Mais au sein de votre collectif, vous estimez qu’interdire de nouvelles éditions ne serait pas efficace…
Plus vous interdisez, plus vous aiguisez l’appétit pour ce livre. Ce serait contreproductif. Avec Internet qui fourmille aujourd’hui de théories complotistes, certains vont avoir tendance à se dire « si c’est interdit, c’est que cela doit être vrai ». « Mein Kampf » est d’ailleurs accessible en un clic sur le Net depuis 20 ans et il reste un best-seller dans plein de pays du monde comme l’Inde, l’Indonésie ou à travers le Moyen-Orient.
En 1979, la cour d’appel de Paris avait autorisé sa vente mais l’avait aussi encadrée par un avertissement. Quasiment 40 ans plus tard, il nous incombe d’écrire un nouvel avertissement et de poursuivre cette jurisprudence. Nous le proposons en cinq langues, y compris en arabe, car c’est dans les pays arabophones que « Mein Kampf » est le plus diffusé et utilisé notamment comme étant un remède contre Israël.
C’est un texte qui fait partie de l’histoire et il ne faut pas l’effacer, mais il faut simplement expliquer ce que peut provoquer la mise en œuvre de cet ouvrage extrêmement précis. Aujourd’hui si quelqu’un lit « Mein Kampf » en Europe, sauf s’il est influençable ou endoctriné, il y a peu de chance qu’il prenne cela pour argent comptant. Par contre, si vous êtes dans un pays où il n’y a pas eu d’éducation sur ce qu’a été la Seconde Guerre mondiale, c’est beaucoup plus compliqué.
Par exemple en Inde, où on le trouve dans n’importe quel kiosque, la raison de son succès n’est pas liée à un ressentiment antijuif. Mais des dirigeants, dont le Premier ministre actuel, ont déjà expliqué à quel point ce livre pourrait être valable si vous remplacez le mot « juif » par « musulman ». Il y a une espèce de théorie qui cherche à expliquer en quoi des réalités qui sont cachées dans les écrits d’Hitler pourraient résoudre les problèmes actuels de l’Inde. Cela fait froid dans le dos. Ce pays représente quand même un cinquième de la population mondiale.
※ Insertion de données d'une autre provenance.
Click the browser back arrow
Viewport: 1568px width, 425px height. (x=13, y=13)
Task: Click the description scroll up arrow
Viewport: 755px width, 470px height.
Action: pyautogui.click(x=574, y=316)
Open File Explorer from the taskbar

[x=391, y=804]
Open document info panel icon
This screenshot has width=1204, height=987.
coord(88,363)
En plus de l’insertion d’un avertissement de la part des éditeurs ou des sites Internet, vous proposez également une analyse des écrits d’Hitler dans un essai intitulé « Pour en finir avec Mein Kampf »…
Nous sortons ce livre pour faire le point sur ce qui va se passer après le 1er janvier en ce qui concerne sa diffusion, pour expliquer aussi son succès et essayer de mettre en garde contre ceux qui s’inspirent des concepts de « Mein Kampf ». Ce n’est pas juste un sujet pour les cours d’histoire, mais aussi pour l’instruction civique, pour notre civilisation et pour notre démocratie. Notre rôle est vraiment de mettre en perspective.
Soixante-dix ans après la fin de la Seconde Guerre mondiale, beaucoup de personnes ne connaissent pas Hitler. Le livre « Les territoires perdus de la République » (un ouvrage collectif rédigé par des enseignants en 2012) avait déjà exprimé lors de sa sortie toute la difficulté à pouvoir enseigner la Shoah dans beaucoup de quartiers. Si on ne prend pas le virage du 1er janvier comme un virage dans l’éducation, quand allons-nous le faire ? On ne peut pas se réveiller le matin du 1er janvier comme si c’était un matin comme les autres. C’est un jour de libération d’une haine ancienne qui a des échos dans la haine moderne.